(Bloomberg) -- Kenyan opposition leader Raila Odinga called for the boycott of the nation’s biggest company Safaricom Plc and its second largest lender KCB Group Plc as part of his anti-government protests.
Odinga accused the two companies and a local media house of aiding President William Ruto’s government, saying they had become “enablers and facilitators of this brutal regime.” He didn’t give details to back his allegations.
Safaricom and KCB Group didn’t immediately comment on Odinga’s remarks when contacted on Tuesday.
Odinga, who narrowly lost last year’s presidential vote to Ruto and unsuccessfully tried to overturn the result in the Supreme Court, maintains that he won. He vowed to rally masses every Monday and Thursday to push the government to meet his demands, including doing more to bring down the cost of living and to ensure that the constitution of a new panel to oversee elections is done fairly.
Kenya’s inflation rate climbed to 9.2% in February and has been above the central bank’s target range of 2.5% to 7.5% since June.
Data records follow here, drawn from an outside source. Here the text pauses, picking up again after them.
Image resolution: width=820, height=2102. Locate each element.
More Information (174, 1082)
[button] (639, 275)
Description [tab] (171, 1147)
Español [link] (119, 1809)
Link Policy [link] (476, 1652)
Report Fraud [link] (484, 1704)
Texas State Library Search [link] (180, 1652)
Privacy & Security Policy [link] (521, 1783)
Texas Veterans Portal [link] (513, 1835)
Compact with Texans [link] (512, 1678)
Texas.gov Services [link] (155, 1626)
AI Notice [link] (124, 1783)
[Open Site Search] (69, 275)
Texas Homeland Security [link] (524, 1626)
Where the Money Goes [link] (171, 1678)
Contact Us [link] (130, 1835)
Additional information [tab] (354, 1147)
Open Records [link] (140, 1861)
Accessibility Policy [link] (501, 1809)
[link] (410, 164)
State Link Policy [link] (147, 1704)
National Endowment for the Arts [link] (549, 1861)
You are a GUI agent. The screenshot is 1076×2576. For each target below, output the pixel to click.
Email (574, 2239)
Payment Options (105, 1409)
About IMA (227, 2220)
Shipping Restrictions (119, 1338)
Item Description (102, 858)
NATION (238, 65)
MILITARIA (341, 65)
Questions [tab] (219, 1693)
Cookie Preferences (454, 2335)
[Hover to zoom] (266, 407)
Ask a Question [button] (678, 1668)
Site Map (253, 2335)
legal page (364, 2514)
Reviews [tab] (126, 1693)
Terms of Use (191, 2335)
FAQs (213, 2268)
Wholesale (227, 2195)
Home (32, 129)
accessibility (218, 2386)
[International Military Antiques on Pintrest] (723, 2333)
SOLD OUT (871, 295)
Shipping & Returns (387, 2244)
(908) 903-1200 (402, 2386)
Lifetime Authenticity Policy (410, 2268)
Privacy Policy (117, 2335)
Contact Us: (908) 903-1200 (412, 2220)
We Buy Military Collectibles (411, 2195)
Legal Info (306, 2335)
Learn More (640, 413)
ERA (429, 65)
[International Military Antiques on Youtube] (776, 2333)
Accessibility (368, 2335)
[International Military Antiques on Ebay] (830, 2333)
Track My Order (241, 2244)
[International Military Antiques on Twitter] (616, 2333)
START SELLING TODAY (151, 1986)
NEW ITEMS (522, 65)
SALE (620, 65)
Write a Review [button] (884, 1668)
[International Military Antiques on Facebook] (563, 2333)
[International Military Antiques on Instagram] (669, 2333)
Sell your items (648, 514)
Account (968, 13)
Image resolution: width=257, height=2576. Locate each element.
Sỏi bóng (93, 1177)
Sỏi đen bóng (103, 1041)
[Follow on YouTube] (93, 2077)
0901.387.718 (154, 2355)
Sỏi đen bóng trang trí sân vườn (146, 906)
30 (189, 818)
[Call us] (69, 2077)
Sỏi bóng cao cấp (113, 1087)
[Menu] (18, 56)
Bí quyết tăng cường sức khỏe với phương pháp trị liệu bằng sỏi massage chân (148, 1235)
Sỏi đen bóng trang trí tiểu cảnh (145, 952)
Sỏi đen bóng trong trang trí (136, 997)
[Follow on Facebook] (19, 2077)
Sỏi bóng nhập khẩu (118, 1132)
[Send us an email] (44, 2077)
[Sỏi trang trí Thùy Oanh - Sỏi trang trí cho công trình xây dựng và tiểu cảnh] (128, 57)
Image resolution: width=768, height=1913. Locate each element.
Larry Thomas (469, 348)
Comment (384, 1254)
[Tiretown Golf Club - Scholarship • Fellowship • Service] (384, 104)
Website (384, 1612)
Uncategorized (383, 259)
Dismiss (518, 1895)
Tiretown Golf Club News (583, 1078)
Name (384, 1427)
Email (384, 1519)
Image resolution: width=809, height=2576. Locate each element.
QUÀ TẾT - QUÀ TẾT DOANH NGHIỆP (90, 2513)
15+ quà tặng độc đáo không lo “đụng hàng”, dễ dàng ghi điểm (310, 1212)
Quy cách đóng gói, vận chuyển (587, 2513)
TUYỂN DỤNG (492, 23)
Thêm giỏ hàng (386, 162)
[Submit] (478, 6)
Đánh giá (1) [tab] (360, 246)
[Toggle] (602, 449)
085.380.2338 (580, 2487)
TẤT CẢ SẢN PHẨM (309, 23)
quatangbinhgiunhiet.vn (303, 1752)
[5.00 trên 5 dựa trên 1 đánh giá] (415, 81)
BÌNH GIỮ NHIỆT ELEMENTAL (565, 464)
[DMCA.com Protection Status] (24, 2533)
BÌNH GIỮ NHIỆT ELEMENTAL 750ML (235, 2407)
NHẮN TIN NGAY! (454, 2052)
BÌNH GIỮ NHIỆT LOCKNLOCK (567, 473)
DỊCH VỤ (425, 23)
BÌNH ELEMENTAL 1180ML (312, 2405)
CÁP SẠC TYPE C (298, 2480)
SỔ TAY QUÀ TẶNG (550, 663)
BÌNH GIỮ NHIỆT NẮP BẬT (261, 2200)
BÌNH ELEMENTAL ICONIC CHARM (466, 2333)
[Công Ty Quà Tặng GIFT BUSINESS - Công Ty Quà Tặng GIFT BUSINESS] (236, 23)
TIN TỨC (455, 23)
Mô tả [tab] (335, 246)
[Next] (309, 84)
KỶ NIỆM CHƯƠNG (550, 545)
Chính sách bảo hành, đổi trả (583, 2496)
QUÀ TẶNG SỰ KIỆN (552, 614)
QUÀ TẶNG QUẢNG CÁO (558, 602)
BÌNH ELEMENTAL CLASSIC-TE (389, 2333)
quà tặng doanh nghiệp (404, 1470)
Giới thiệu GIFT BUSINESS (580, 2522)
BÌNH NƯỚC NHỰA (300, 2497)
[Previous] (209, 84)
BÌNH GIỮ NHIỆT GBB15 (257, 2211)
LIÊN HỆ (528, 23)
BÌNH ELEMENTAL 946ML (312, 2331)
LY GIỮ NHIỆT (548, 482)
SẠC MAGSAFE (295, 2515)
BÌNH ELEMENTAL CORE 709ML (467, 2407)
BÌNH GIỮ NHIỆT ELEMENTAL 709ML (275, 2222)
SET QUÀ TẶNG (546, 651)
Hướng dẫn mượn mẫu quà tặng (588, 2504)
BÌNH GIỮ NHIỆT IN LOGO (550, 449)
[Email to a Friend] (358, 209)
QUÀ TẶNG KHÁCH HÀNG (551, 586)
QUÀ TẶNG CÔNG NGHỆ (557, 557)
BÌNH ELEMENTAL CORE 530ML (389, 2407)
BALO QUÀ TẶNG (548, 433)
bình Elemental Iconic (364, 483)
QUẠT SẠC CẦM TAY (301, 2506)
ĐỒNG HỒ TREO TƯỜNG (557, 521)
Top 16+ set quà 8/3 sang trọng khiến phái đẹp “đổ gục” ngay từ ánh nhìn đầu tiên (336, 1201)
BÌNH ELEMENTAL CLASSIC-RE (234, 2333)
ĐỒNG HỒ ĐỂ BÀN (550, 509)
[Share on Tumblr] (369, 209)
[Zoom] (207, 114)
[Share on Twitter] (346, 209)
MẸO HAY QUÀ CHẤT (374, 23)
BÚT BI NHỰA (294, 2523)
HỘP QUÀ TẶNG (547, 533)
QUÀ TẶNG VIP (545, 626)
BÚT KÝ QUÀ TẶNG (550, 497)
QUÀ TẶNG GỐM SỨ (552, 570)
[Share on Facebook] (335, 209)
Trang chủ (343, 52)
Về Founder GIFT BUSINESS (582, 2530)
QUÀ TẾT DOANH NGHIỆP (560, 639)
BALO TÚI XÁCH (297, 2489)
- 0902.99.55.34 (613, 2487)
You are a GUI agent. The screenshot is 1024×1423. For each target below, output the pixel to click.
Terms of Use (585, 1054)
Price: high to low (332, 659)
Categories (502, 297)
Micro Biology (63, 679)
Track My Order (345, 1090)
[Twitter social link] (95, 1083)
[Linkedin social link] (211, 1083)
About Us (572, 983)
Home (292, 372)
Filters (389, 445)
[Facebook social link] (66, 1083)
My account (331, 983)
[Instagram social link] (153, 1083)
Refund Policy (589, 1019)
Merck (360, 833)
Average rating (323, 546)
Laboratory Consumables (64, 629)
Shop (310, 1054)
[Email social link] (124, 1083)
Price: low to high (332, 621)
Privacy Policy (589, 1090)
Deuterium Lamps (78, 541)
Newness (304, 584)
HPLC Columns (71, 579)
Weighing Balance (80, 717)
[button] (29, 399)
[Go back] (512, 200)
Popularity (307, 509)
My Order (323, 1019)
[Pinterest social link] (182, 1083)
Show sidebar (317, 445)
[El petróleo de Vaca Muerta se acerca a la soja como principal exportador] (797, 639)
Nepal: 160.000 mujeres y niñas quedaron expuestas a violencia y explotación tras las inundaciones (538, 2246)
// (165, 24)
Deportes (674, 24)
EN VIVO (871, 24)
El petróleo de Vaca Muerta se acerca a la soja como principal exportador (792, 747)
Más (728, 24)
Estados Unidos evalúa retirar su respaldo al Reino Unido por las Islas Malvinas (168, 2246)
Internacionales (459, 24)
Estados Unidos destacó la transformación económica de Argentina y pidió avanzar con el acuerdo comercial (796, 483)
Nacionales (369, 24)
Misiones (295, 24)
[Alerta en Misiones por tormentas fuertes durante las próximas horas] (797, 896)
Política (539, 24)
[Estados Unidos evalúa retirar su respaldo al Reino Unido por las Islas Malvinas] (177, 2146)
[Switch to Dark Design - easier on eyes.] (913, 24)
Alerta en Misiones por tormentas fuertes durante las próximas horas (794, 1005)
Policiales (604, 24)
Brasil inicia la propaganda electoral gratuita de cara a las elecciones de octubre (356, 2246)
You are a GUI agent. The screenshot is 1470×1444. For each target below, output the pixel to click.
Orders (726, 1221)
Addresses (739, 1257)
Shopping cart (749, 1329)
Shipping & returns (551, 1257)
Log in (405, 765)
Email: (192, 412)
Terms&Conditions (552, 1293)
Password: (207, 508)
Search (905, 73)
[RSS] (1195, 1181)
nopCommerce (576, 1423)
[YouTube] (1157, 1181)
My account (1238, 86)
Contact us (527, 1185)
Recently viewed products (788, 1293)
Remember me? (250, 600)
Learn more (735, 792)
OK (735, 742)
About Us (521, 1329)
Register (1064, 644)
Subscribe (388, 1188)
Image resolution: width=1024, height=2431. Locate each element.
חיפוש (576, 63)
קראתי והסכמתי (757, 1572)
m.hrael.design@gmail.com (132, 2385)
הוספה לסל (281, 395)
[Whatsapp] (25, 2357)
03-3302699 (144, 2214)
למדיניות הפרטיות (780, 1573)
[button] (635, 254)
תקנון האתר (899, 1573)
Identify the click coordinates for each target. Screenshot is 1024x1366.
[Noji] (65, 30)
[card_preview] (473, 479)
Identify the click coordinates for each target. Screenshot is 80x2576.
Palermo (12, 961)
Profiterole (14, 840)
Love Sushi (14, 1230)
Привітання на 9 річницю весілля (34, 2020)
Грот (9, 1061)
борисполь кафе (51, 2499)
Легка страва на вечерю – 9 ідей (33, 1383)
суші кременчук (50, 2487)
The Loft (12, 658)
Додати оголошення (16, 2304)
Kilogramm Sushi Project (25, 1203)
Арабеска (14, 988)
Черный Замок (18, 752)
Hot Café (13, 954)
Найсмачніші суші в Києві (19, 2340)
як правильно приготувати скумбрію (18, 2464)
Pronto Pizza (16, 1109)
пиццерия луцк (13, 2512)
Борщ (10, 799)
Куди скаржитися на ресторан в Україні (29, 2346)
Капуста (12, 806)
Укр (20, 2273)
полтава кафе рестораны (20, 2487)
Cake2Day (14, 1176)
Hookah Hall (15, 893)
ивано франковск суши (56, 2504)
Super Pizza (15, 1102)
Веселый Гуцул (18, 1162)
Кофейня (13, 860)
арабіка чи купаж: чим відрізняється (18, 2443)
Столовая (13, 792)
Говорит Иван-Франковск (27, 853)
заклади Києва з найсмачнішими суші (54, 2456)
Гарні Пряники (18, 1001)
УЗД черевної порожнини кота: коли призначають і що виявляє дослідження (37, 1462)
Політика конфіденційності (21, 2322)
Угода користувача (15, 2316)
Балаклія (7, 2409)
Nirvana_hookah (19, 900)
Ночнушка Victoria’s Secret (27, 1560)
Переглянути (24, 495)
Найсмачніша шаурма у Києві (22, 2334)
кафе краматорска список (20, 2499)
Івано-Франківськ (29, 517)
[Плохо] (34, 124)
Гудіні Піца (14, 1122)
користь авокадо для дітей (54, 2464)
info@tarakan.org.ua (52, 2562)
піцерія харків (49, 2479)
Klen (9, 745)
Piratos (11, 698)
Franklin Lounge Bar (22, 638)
Economic growth in East Africa’s largest economy is expected to slow to 5.1% this year from 5.3% in 2022, according to International Monetary Fund estimates.
Ruto, on his part, says his administration is operating within the law and working to improve the battered economy he inherited in September and to create jobs for millions of young people. “Nothing extra-legal will be part of what we do as a nation,” he said at an event on Monday, following Odinga’s comments that suggested that the electoral commission panel was being irregularly reconstituted.
The Kenya Union of Journalists released a statement condemning Odinga’s call to boycott the Star Newspaper. “This is very unfortunate, with the remarks coming from a leader who understands the importance of free and independent press in promoting good governance and transparency in public process, which he is fighting for,” according to the statement.
A large police contingent was deployed in Nairobi from early Monday morning when Odinga said the protests would begin, and the authorities restricted movement in potential hot-spots. Many shops in the central business district remained closed, some schools cancelled classes and there was less traffic on the streets than normal. One person died in the protests, while 238 were arrested and 31 police officers were injured, according to the police.